= DATA =
....

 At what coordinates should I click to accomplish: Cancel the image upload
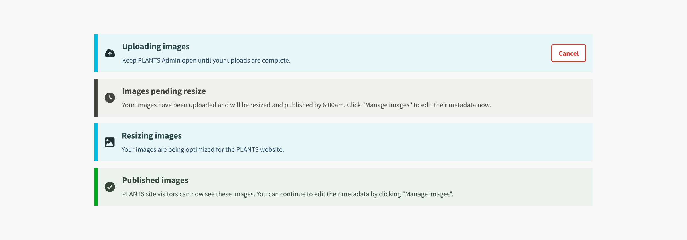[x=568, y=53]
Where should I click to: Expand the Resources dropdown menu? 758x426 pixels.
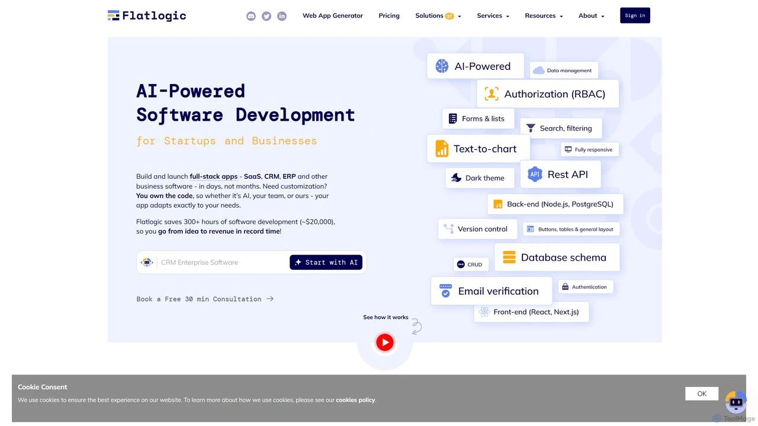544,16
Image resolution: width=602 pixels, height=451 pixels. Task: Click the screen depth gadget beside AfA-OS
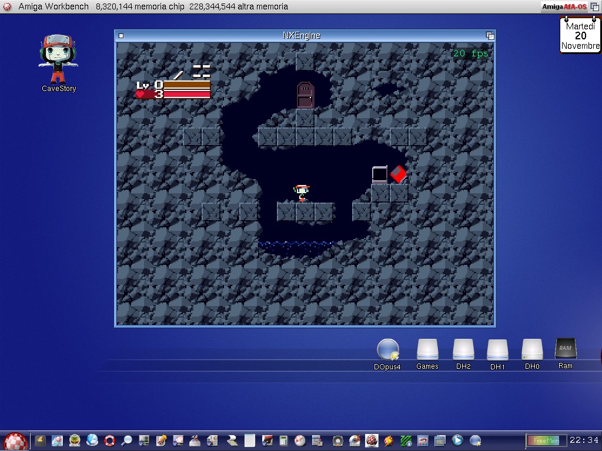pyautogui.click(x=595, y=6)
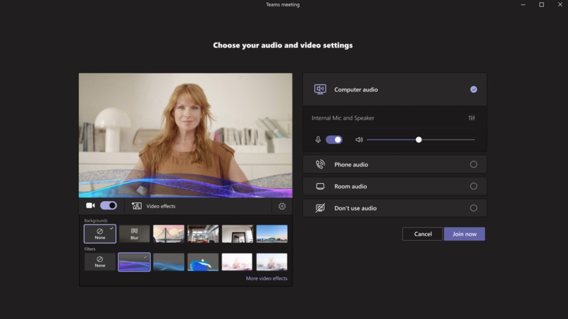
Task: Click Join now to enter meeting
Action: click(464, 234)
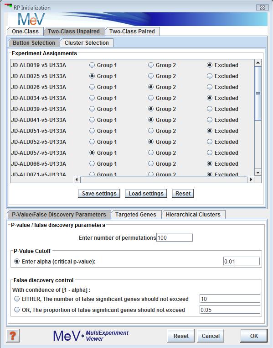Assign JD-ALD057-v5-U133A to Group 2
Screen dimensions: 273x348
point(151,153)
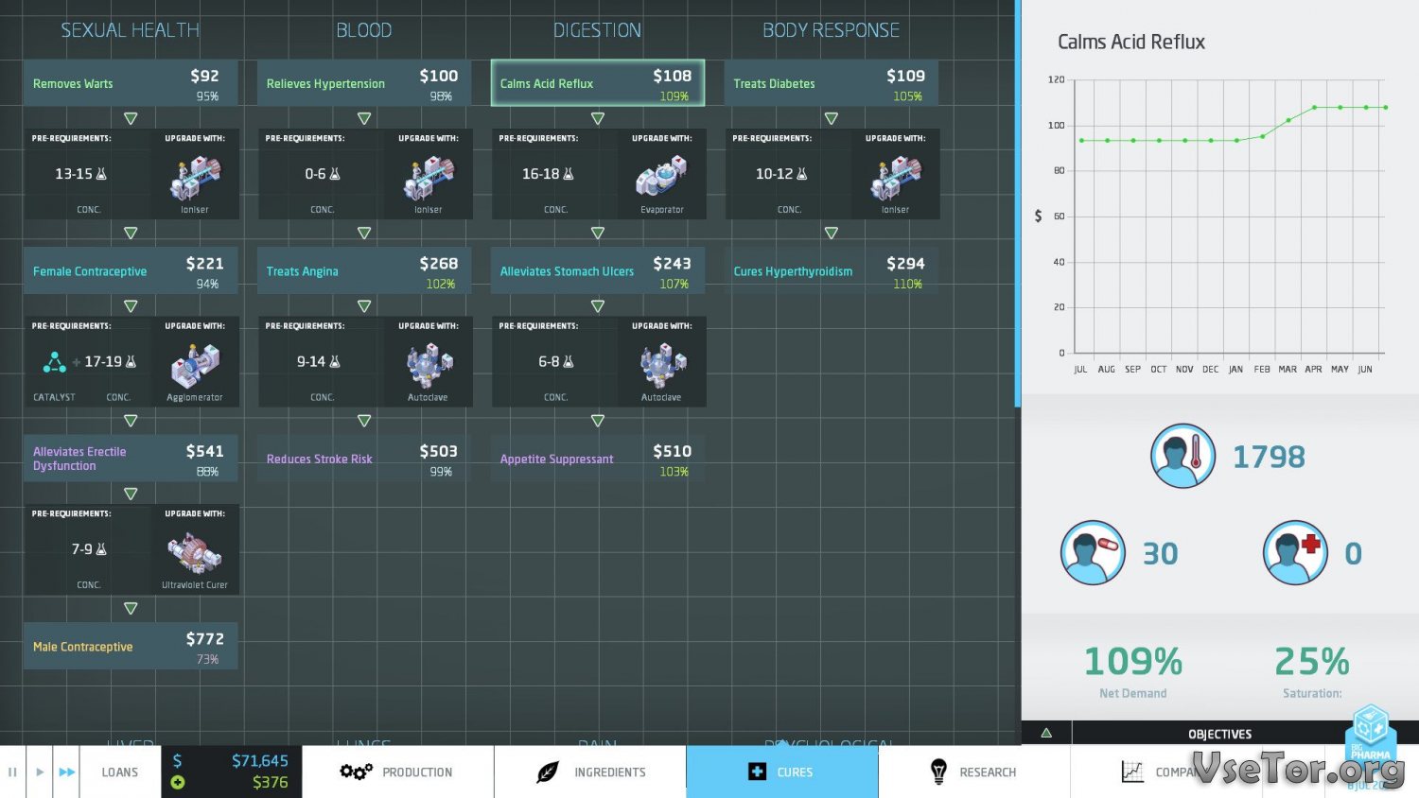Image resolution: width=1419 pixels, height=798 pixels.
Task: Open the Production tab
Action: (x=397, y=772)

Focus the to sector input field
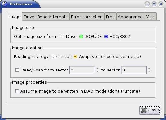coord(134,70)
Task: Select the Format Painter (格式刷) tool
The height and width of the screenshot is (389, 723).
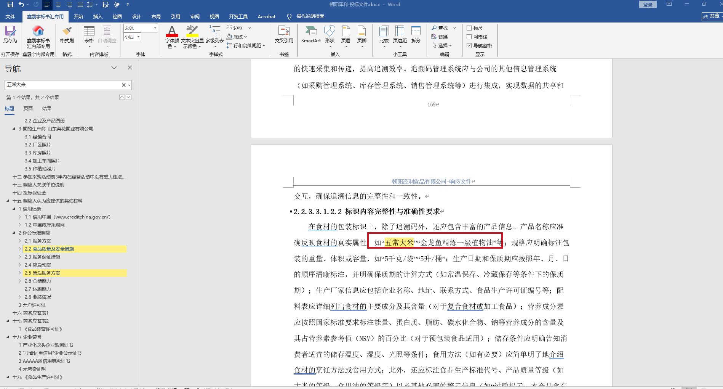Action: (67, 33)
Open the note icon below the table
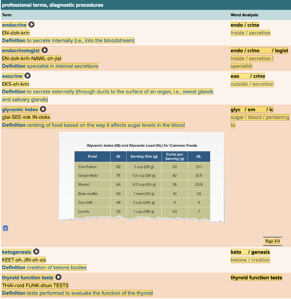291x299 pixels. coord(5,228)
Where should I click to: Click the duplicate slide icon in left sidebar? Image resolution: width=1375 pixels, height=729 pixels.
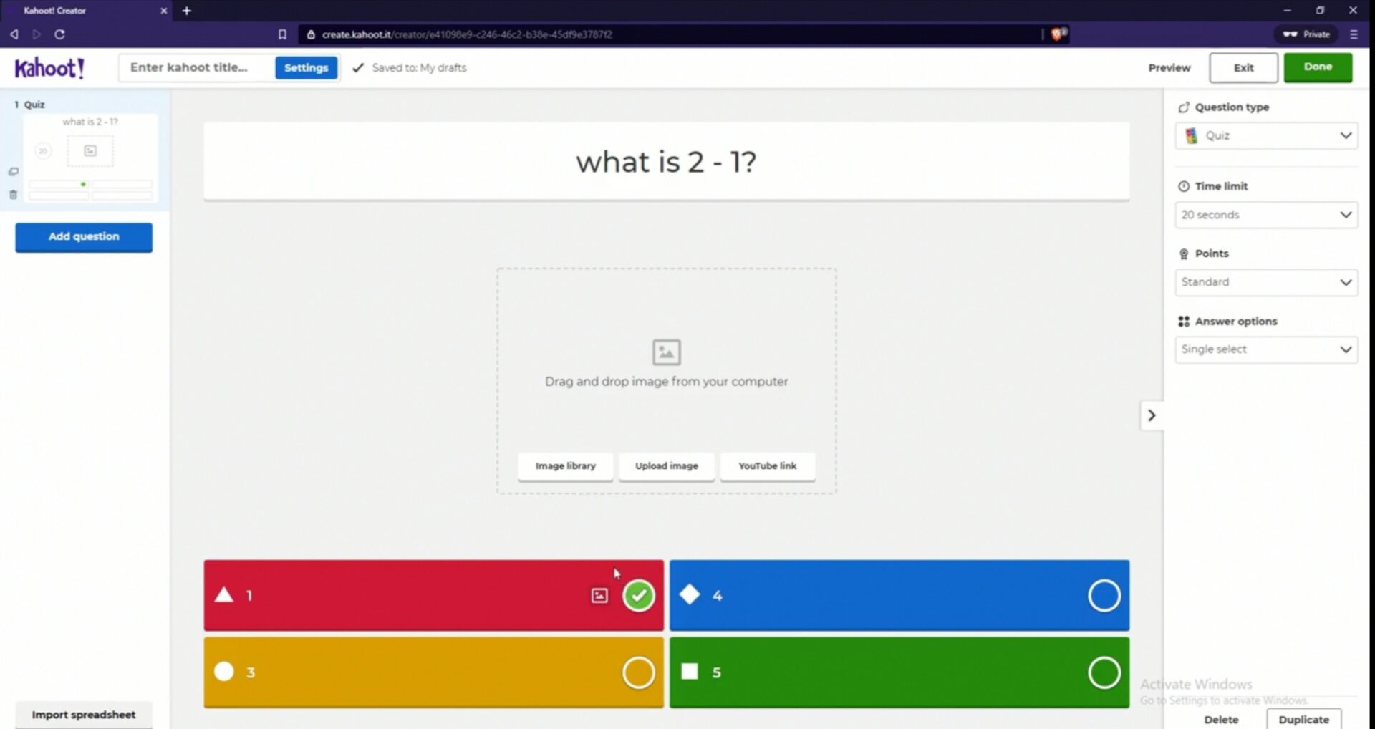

....

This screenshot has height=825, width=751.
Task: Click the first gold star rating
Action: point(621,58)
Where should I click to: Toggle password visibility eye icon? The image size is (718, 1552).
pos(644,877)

....

= GOAL OF THE EXERCISE =
Please rewrite the data starting at the line containing "Where should I click to: Toggle" and ending at the line containing "pos(644,877)", changing "password" to "passcode" and keeping everything else the same.

= COMPLETE RESPONSE =
Where should I click to: Toggle passcode visibility eye icon? The image size is (718, 1552).
pos(644,877)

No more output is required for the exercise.